Contrary to what you’ve heard, not everyone dies.
Stritchie. I called her that, I suppose, because Noël Coward did—what better provenance!
I first saw her 67 years ago. She had stormed onto the stage in Paul and Grace Hartman’s revue Angel in the Wings, singing “Bongo Bongo Bongo, I Don’t Want to Leave the Congo.” A few years later, I was a stage manager of the Hartmans’ next revue, Tickets, Please! Stritchie, relating to them as family (we all did), hung around. I met her. She’d never remember that. After all, I was just a kid and she was an older woman. Well, three years older.
I don’t know how “originals” originate, but I expect she was born one. She was as quick, smart and articulate as anyone I’d ever known. And she was naïve—always a convent girl. She was just as clueless as she was sophisticated. And, though she was dubbed a musical comedy star, she was, in reality, a brilliant actress who often starred in musicals.
In Company, her friend George Furth wrote the role of Joanne for her, and Steve Sondheim did the same with “The Ladies Who Lunch.” I directed that musical and no one has ever come close to matching her performance.
That was 45 years ago. Seems like yesterday.
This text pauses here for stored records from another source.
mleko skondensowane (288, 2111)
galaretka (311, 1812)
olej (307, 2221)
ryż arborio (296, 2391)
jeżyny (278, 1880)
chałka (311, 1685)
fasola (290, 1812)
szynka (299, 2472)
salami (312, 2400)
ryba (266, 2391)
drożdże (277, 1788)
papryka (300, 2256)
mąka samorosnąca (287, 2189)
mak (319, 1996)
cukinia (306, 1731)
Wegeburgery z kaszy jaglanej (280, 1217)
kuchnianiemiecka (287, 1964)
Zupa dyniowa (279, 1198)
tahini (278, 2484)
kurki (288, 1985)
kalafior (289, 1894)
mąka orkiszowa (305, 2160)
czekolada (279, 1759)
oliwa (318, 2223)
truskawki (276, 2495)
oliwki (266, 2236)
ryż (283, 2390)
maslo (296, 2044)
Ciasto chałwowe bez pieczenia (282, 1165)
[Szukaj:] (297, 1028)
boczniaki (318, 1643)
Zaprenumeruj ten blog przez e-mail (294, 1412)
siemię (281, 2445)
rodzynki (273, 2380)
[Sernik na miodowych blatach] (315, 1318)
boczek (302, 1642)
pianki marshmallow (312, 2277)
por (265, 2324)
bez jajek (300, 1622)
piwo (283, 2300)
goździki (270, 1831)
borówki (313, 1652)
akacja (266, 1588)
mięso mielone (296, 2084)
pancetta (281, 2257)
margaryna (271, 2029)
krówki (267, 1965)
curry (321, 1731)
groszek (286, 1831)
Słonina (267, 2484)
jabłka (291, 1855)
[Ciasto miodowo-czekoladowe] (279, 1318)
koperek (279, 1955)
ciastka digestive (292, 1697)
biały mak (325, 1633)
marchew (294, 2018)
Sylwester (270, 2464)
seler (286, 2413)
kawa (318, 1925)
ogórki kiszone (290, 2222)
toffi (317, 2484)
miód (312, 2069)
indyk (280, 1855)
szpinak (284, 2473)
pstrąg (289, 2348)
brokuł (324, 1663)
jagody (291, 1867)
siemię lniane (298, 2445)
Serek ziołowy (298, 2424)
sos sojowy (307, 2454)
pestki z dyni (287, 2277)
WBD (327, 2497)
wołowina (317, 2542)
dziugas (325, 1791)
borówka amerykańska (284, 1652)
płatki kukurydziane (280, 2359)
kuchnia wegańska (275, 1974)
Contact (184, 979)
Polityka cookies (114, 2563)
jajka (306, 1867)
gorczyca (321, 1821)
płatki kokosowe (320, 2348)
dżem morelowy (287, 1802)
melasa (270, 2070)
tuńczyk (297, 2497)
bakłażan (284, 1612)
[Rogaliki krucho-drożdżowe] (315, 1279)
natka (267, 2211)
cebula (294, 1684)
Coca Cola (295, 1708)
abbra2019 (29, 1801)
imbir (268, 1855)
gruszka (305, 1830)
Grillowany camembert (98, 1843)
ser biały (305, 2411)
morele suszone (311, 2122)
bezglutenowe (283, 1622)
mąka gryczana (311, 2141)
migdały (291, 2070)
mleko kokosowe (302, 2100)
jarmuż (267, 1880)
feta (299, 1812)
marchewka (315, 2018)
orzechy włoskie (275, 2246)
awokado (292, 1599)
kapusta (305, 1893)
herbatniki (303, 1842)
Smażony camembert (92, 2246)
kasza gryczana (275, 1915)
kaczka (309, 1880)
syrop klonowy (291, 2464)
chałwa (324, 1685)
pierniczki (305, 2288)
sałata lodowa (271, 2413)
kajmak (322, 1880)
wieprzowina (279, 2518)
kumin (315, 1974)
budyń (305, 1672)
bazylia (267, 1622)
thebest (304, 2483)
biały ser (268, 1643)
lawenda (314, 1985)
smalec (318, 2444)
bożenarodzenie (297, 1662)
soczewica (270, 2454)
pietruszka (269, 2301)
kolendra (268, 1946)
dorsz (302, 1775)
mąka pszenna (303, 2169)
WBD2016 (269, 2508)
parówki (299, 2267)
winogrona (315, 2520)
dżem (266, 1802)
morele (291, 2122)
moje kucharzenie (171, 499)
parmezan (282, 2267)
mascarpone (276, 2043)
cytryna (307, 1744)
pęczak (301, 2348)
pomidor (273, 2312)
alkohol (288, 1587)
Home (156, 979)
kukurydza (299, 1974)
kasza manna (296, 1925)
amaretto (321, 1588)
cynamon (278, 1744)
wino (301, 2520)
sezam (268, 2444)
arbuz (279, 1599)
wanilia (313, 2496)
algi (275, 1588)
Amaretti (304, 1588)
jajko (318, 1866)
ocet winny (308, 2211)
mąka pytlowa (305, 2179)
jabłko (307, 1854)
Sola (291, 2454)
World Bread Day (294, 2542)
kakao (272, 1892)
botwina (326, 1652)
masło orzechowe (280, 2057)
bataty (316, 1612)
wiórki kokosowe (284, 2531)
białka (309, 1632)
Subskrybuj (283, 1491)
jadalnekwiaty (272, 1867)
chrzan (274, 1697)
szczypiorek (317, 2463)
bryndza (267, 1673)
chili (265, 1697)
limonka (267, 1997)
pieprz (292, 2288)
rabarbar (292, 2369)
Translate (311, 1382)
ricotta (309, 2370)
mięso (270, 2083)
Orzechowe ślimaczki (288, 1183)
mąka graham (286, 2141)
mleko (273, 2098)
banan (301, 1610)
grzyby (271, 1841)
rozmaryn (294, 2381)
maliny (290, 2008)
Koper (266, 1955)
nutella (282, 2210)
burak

Thank God the Pennebakers captured her performance during the cast recording of that score. The essence of her enthusiasm, her “brights,” and her selfish obsession with getting her work right was documented for posterity.
We became good friends in 1970, and my family became her extended family. When she married for the first time, she picked John Bay, and he was a miraculous fellow. He had humanity in spades, he was talented and warm—the warmest.
In the summers, we lived in Majorca. Elaine and John visited us, and John mesmerized our children with Daffy Duck, his specialty, and, for an encore, Groucho Marx. But the point is, Elaine waited until John Bay came along. She passed up Brando, Gig Young and Ben Gazzara. And she made a great wife.
For many years, the Bays lived at the Savoy in London. Swanky as hell. John, Elaine and Bridget, her dachshund. The Savoy had a strict “no dogs” policy, but Elaine carried Bridget around in a large tote—hairbrush, a little makeup, miscellaneous girl stuff, and Bridget, her head sticking out the bag to see and be seen. The Bays were guests of the Savoy. Very little money changed hands. Elaine was their mascot, as she seemed to be, years later, at the Carlyle.
Always ritzy, Elaine lived in style. But, though she was built for fashion, she preferred her signature silk blouse and black pantyhose, revealing the longest, slimmest legs, and a hat. (“Does anyone still wear a hat?!”)
Elaine was underestimated for most of her career.
Of course, she should have won Tony Awards for Bus Stop, Company and the revival of Albee’s A Delicate Balance. But she had to wait until she did her one-woman show to win her first Tony.
John Bay was the scion of a Middle West family who made Bay’s English Muffins. Every Christmas, we—all of her friends—received a year’s supply of them. No mention of who sent them. None necessary. And we expect to receive them next Christmas.
Here’s to the girls on the go—
Look into their eyes,
And you’ll see what they know:
But never Stritchie.
Harold Prince is a Broadway producer and director.